=== Exercise description ===
The records below are to be transcribed word for word.

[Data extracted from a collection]
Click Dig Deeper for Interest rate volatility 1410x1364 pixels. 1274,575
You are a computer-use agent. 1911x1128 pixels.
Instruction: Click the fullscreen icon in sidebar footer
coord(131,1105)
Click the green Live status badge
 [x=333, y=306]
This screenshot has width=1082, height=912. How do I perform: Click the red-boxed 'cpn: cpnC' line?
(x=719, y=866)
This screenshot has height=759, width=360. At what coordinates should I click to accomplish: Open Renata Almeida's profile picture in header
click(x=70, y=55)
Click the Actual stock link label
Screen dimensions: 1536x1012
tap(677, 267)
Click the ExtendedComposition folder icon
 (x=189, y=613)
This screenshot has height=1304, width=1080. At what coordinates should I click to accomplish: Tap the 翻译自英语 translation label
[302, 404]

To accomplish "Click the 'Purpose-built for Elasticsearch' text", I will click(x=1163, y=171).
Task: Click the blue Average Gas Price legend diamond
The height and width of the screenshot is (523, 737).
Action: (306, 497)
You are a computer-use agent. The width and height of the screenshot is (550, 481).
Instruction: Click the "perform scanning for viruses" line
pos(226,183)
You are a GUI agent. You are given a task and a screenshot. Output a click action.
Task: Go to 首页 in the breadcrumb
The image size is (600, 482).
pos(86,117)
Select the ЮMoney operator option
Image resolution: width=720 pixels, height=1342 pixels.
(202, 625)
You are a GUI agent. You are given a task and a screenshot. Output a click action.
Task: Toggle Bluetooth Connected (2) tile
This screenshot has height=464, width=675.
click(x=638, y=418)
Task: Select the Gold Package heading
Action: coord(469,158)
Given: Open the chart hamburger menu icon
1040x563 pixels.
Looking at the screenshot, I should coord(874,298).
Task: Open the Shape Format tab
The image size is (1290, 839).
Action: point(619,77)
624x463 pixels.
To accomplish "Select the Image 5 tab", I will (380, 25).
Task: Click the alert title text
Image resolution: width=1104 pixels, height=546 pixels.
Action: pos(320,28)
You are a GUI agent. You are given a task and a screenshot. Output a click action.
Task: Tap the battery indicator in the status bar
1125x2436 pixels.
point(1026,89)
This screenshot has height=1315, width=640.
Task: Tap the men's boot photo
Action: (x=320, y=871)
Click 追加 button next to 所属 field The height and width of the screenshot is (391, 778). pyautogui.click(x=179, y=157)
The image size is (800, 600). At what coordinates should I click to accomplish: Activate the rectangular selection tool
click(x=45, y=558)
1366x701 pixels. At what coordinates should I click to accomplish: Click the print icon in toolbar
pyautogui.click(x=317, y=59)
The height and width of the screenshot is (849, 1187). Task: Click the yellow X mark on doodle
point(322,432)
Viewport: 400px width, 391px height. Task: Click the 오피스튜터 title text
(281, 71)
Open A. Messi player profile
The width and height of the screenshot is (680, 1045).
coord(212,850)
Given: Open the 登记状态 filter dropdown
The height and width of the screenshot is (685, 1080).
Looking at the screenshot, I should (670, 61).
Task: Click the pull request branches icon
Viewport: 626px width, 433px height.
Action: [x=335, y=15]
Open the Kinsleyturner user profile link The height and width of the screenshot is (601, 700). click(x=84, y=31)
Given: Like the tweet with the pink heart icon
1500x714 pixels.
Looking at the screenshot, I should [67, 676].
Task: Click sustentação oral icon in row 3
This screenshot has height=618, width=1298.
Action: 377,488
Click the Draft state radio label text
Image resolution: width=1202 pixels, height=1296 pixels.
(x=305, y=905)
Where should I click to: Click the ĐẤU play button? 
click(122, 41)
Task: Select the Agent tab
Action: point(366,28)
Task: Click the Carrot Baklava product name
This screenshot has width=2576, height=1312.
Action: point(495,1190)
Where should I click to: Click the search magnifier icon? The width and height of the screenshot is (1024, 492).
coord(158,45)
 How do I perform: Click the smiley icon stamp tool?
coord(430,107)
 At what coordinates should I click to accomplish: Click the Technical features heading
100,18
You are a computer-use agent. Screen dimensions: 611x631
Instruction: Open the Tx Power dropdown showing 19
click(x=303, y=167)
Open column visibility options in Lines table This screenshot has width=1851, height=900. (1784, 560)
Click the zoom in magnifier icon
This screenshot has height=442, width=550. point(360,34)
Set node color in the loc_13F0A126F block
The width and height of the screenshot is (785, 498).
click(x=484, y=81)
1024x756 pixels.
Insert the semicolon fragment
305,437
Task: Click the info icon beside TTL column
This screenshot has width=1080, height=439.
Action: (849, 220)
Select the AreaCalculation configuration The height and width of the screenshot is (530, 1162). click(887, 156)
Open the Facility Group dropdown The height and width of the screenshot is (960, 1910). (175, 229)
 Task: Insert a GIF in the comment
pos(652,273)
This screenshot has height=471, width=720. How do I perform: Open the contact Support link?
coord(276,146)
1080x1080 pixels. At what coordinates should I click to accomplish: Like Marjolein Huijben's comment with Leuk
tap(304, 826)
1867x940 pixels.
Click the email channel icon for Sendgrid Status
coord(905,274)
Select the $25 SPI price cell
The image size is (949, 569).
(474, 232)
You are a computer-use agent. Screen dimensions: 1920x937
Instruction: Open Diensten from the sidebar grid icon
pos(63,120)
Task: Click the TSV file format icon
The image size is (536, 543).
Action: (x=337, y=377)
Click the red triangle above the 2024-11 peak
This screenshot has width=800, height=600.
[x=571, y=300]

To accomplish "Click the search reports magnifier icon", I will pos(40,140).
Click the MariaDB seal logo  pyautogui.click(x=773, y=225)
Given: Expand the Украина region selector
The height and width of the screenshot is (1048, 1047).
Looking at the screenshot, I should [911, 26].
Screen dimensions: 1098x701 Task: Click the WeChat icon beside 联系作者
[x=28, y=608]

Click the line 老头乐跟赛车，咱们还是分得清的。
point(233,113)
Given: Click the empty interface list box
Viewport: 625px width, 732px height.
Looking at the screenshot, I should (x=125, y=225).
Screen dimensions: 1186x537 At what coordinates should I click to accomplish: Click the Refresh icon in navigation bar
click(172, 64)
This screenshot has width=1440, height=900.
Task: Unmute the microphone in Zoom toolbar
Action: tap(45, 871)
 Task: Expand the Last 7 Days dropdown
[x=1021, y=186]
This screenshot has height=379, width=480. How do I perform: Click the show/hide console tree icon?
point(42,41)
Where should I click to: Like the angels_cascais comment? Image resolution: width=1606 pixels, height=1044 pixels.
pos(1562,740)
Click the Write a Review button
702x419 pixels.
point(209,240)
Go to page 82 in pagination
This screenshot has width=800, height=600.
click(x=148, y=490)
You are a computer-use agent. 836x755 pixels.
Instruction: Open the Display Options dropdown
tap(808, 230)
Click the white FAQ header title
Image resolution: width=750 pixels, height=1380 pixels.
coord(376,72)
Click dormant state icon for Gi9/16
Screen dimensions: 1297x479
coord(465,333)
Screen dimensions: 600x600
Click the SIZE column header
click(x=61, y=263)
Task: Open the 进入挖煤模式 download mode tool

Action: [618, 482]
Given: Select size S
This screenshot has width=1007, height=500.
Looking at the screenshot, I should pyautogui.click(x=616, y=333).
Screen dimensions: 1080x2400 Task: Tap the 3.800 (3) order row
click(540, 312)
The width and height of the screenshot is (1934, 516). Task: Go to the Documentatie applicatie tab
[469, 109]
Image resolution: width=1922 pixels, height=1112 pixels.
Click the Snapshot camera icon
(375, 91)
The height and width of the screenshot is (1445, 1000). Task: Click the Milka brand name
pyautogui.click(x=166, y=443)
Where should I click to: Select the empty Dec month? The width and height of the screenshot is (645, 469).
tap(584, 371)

=== Exercise answer ===
Click Dig Deeper for Interest rate volatility 1410x1364 pixels. 1274,575
You are a computer-use agent. 1911x1128 pixels.
Instruction: Click the fullscreen icon in sidebar footer
coord(131,1105)
Click the green Live status badge
 [x=333, y=306]
This screenshot has width=1082, height=912. How do I perform: Click the red-boxed 'cpn: cpnC' line?
(x=719, y=866)
This screenshot has height=759, width=360. At what coordinates should I click to accomplish: Open Renata Almeida's profile picture in header
click(x=70, y=55)
Click the Actual stock link label
Screen dimensions: 1536x1012
tap(677, 267)
Click the ExtendedComposition folder icon
 (x=189, y=613)
This screenshot has height=1304, width=1080. At what coordinates should I click to accomplish: Tap the 翻译自英语 translation label
[302, 404]

To accomplish "Click the 'Purpose-built for Elasticsearch' text", I will click(x=1163, y=171).
Task: Click the blue Average Gas Price legend diamond
The height and width of the screenshot is (523, 737).
Action: (306, 497)
You are a computer-use agent. The width and height of the screenshot is (550, 481).
Instruction: Click the "perform scanning for viruses" line
pos(226,183)
You are a GUI agent. You are given a task and a screenshot. Output a click action.
Task: Go to 首页 in the breadcrumb
The image size is (600, 482).
pos(86,117)
Select the ЮMoney operator option
Image resolution: width=720 pixels, height=1342 pixels.
(202, 625)
You are a GUI agent. You are given a task and a screenshot. Output a click action.
Task: Toggle Bluetooth Connected (2) tile
This screenshot has height=464, width=675.
click(x=638, y=418)
Task: Select the Gold Package heading
Action: coord(469,158)
Given: Open the chart hamburger menu icon
1040x563 pixels.
Looking at the screenshot, I should coord(874,298).
Task: Open the Shape Format tab
The image size is (1290, 839).
Action: point(619,77)
624x463 pixels.
To accomplish "Select the Image 5 tab", I will (380, 25).
Task: Click the alert title text
Image resolution: width=1104 pixels, height=546 pixels.
Action: pos(320,28)
You are a GUI agent. You are given a task and a screenshot. Output a click action.
Task: Tap the battery indicator in the status bar
1125x2436 pixels.
point(1026,89)
This screenshot has height=1315, width=640.
Task: Tap the men's boot photo
Action: (x=320, y=871)
Click 追加 button next to 所属 field The height and width of the screenshot is (391, 778). pyautogui.click(x=179, y=157)
The image size is (800, 600). At what coordinates should I click to accomplish: Activate the rectangular selection tool
click(x=45, y=558)
1366x701 pixels. At what coordinates should I click to accomplish: Click the print icon in toolbar
pyautogui.click(x=317, y=59)
The height and width of the screenshot is (849, 1187). Task: Click the yellow X mark on doodle
point(322,432)
Viewport: 400px width, 391px height. Task: Click the 오피스튜터 title text
(281, 71)
Open A. Messi player profile
The width and height of the screenshot is (680, 1045).
coord(212,850)
Given: Open the 登记状态 filter dropdown
The height and width of the screenshot is (685, 1080).
Looking at the screenshot, I should (670, 61).
Task: Click the pull request branches icon
Viewport: 626px width, 433px height.
Action: [x=335, y=15]
Open the Kinsleyturner user profile link The height and width of the screenshot is (601, 700). click(x=84, y=31)
Given: Like the tweet with the pink heart icon
1500x714 pixels.
Looking at the screenshot, I should [67, 676].
Task: Click sustentação oral icon in row 3
This screenshot has height=618, width=1298.
Action: 377,488
Click the Draft state radio label text
Image resolution: width=1202 pixels, height=1296 pixels.
(x=305, y=905)
Where should I click to: Click the ĐẤU play button? 
click(122, 41)
Task: Select the Agent tab
Action: point(366,28)
Task: Click the Carrot Baklava product name
This screenshot has width=2576, height=1312.
Action: point(495,1190)
Where should I click to: Click the search magnifier icon? The width and height of the screenshot is (1024, 492).
coord(158,45)
 How do I perform: Click the smiley icon stamp tool?
coord(430,107)
 At what coordinates should I click to accomplish: Click the Technical features heading
100,18
You are a computer-use agent. Screen dimensions: 611x631
Instruction: Open the Tx Power dropdown showing 19
click(x=303, y=167)
Open column visibility options in Lines table This screenshot has width=1851, height=900. (1784, 560)
Click the zoom in magnifier icon
This screenshot has height=442, width=550. point(360,34)
Set node color in the loc_13F0A126F block
The width and height of the screenshot is (785, 498).
click(x=484, y=81)
1024x756 pixels.
Insert the semicolon fragment
305,437
Task: Click the info icon beside TTL column
This screenshot has width=1080, height=439.
Action: (849, 220)
Select the AreaCalculation configuration The height and width of the screenshot is (530, 1162). click(887, 156)
Open the Facility Group dropdown The height and width of the screenshot is (960, 1910). (175, 229)
 Task: Insert a GIF in the comment
pos(652,273)
This screenshot has height=471, width=720. How do I perform: Open the contact Support link?
coord(276,146)
1080x1080 pixels. At what coordinates should I click to accomplish: Like Marjolein Huijben's comment with Leuk
tap(304, 826)
1867x940 pixels.
Click the email channel icon for Sendgrid Status
coord(905,274)
Select the $25 SPI price cell
The image size is (949, 569).
(474, 232)
You are a computer-use agent. Screen dimensions: 1920x937
Instruction: Open Diensten from the sidebar grid icon
pos(63,120)
Task: Click the TSV file format icon
The image size is (536, 543).
Action: (x=337, y=377)
Click the red triangle above the 2024-11 peak
This screenshot has width=800, height=600.
[x=571, y=300]

To accomplish "Click the search reports magnifier icon", I will pos(40,140).
Click the MariaDB seal logo  pyautogui.click(x=773, y=225)
Given: Expand the Украина region selector
The height and width of the screenshot is (1048, 1047).
Looking at the screenshot, I should [911, 26].
Screen dimensions: 1098x701 Task: Click the WeChat icon beside 联系作者
[x=28, y=608]

Click the line 老头乐跟赛车，咱们还是分得清的。
point(233,113)
Given: Click the empty interface list box
Viewport: 625px width, 732px height.
Looking at the screenshot, I should (x=125, y=225).
Screen dimensions: 1186x537 At what coordinates should I click to accomplish: Click the Refresh icon in navigation bar
click(172, 64)
This screenshot has width=1440, height=900.
Task: Unmute the microphone in Zoom toolbar
Action: tap(45, 871)
 Task: Expand the Last 7 Days dropdown
[x=1021, y=186]
This screenshot has height=379, width=480. How do I perform: Click the show/hide console tree icon?
point(42,41)
Where should I click to: Like the angels_cascais comment? Image resolution: width=1606 pixels, height=1044 pixels.
pos(1562,740)
Click the Write a Review button
702x419 pixels.
point(209,240)
Go to page 82 in pagination
This screenshot has width=800, height=600.
click(x=148, y=490)
You are a computer-use agent. 836x755 pixels.
Instruction: Open the Display Options dropdown
tap(808, 230)
Click the white FAQ header title
Image resolution: width=750 pixels, height=1380 pixels.
coord(376,72)
Click dormant state icon for Gi9/16
Screen dimensions: 1297x479
coord(465,333)
Screen dimensions: 600x600
Click the SIZE column header
click(x=61, y=263)
Task: Open the 进入挖煤模式 download mode tool

Action: [618, 482]
Given: Select size S
This screenshot has width=1007, height=500.
Looking at the screenshot, I should pyautogui.click(x=616, y=333).
Screen dimensions: 1080x2400 Task: Tap the 3.800 (3) order row
click(540, 312)
The width and height of the screenshot is (1934, 516). Task: Go to the Documentatie applicatie tab
[469, 109]
Image resolution: width=1922 pixels, height=1112 pixels.
Click the Snapshot camera icon
(375, 91)
The height and width of the screenshot is (1445, 1000). Task: Click the Milka brand name
pyautogui.click(x=166, y=443)
Where should I click to: Select the empty Dec month? The width and height of the screenshot is (645, 469).
tap(584, 371)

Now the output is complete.